Friday, the community turned to faith to remember the victims of the workplace shooting that happened at The Rite Aid Distribution Center on Thursday. A special vigil honoring those lost was held at Cranberry United Methodist Church.
"I'm here to support our Rite Aid family, we're all one big family and I feel sorry for the victims," Rite Aid employee, Viviana Carey, told WMAR 2 News.
Carey was just one of dozens mourning the victims of Thursday's deadly shooting.
Three people were killed: Sunday Aguda, Brindra Giri and Hayleen Reyes.
"We were in the bigger building where everybody started running to I was actually on break when they started running into the buildings screaming that there was a shooter," employee, Jessica Spore, said.

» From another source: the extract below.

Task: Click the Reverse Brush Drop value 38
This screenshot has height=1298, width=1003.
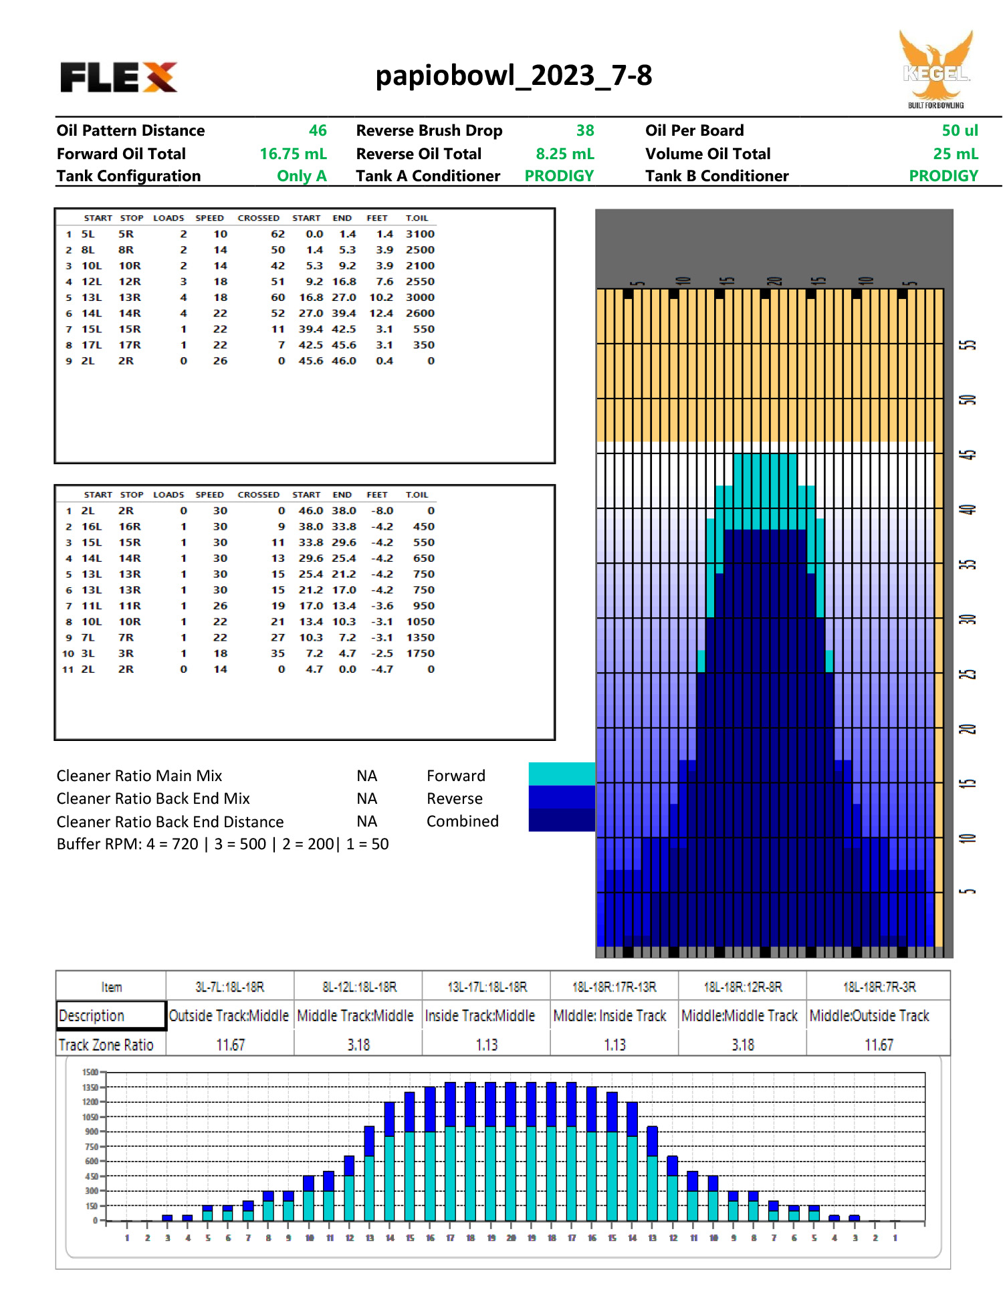Action: [584, 130]
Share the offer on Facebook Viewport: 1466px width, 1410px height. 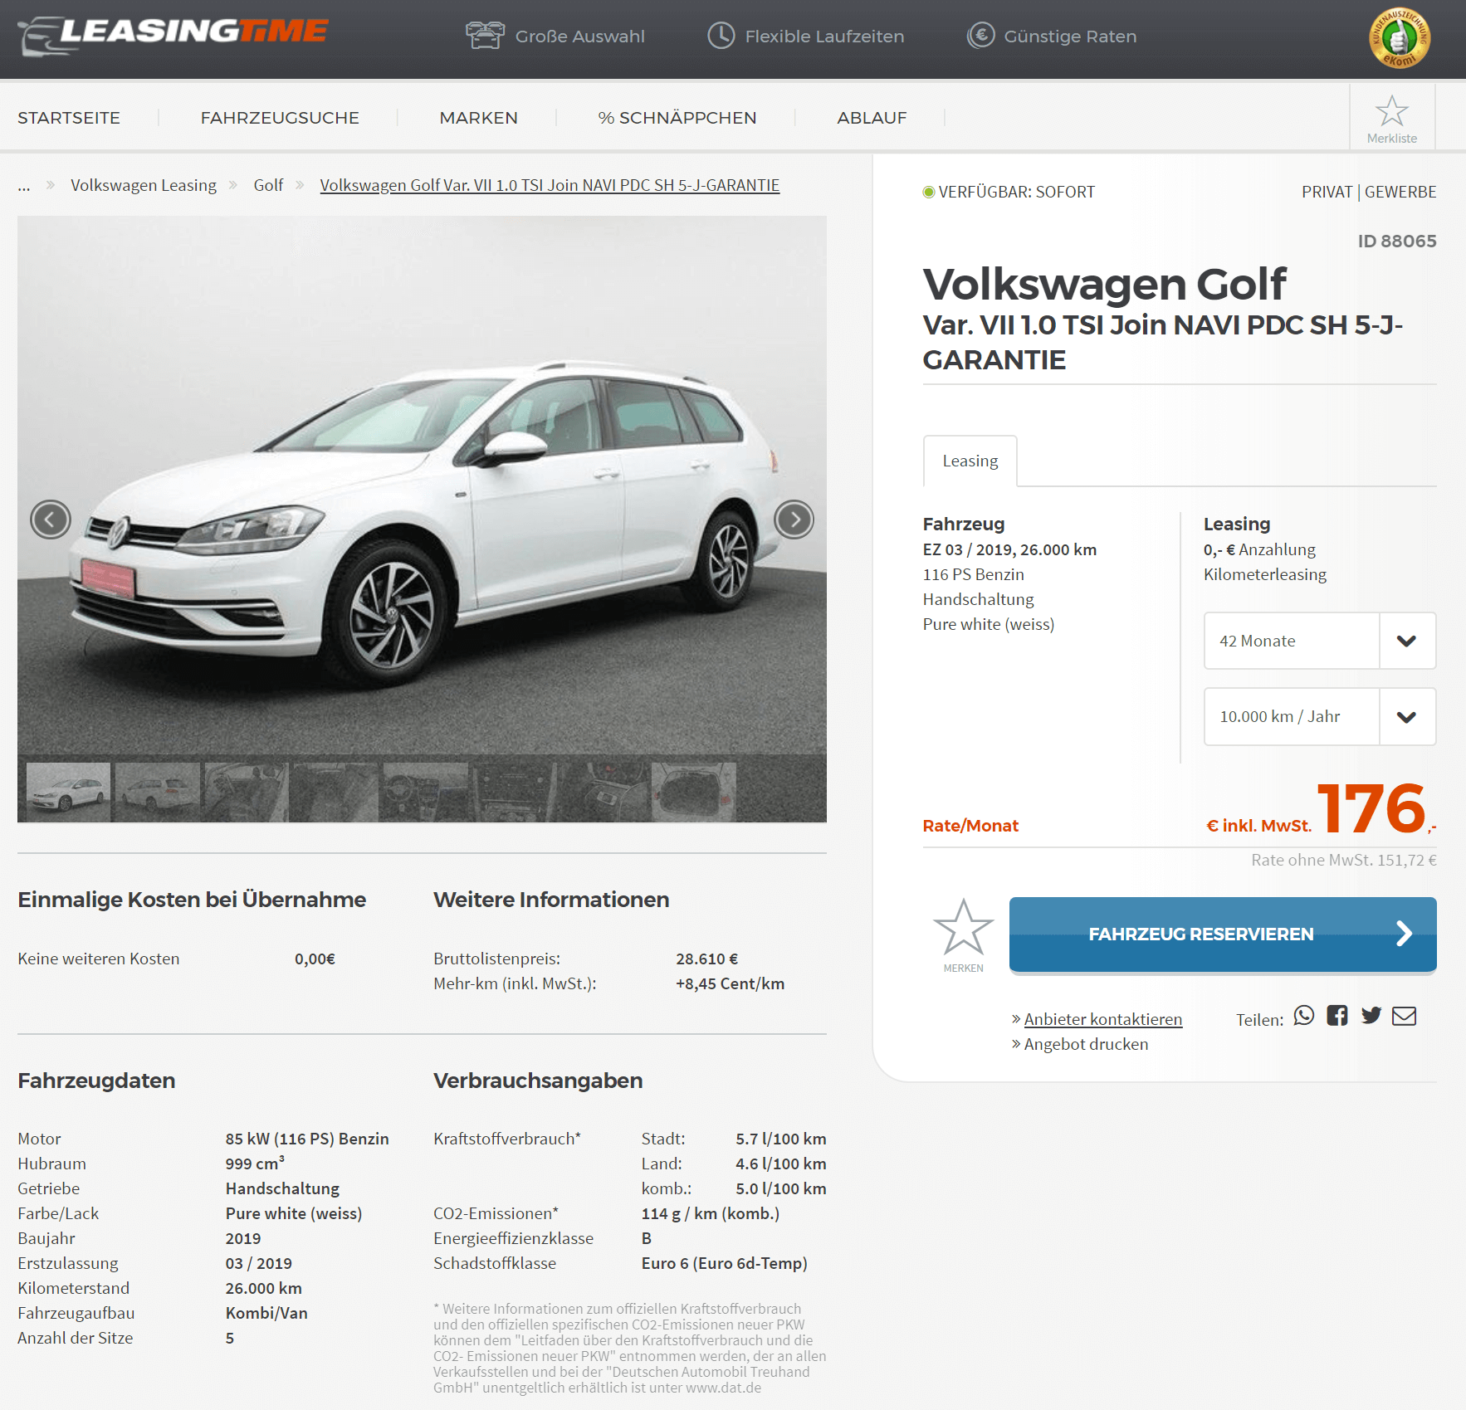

The suspected shooter, 26-year-old Snochia Moseley, was a temporary employee at Rite Aid. Police say she reported to work at 6:30 yesterday morning, went back to her home in Baltimore County and returned to work around 8:30 a.m. with a legally purchased gun, handcuffs and pepper spray. They say she started shooting just after 9:00 a.m.; starting outside and working her way inside the building. Moseley was diagnosed with a mental illness in 2016. The sheriff says she shot herself after killing three of victims and wounding three others.
Spiritual leaders spoke of leaning on faith and unity to get through times like these.
"We have an opportunity to shine our lights in the darkness. To remember and to hope together," said Pastor Tiffany Patterson.
Those in shock and grieving over senseless violence are comforted by this kind of community.
"It's very nice to see, you know, a big company like we are to come out and support our employees and victims," Carey said.
To have so many people acknowledge it's a part of my life, you don’t really think something like that is going to happen just to see it and to know that they can’t really do anything but be there as support, it felt fabulous," said Spore.
A special fund has been created by the Victoria Russell Foundation in honor of the victims.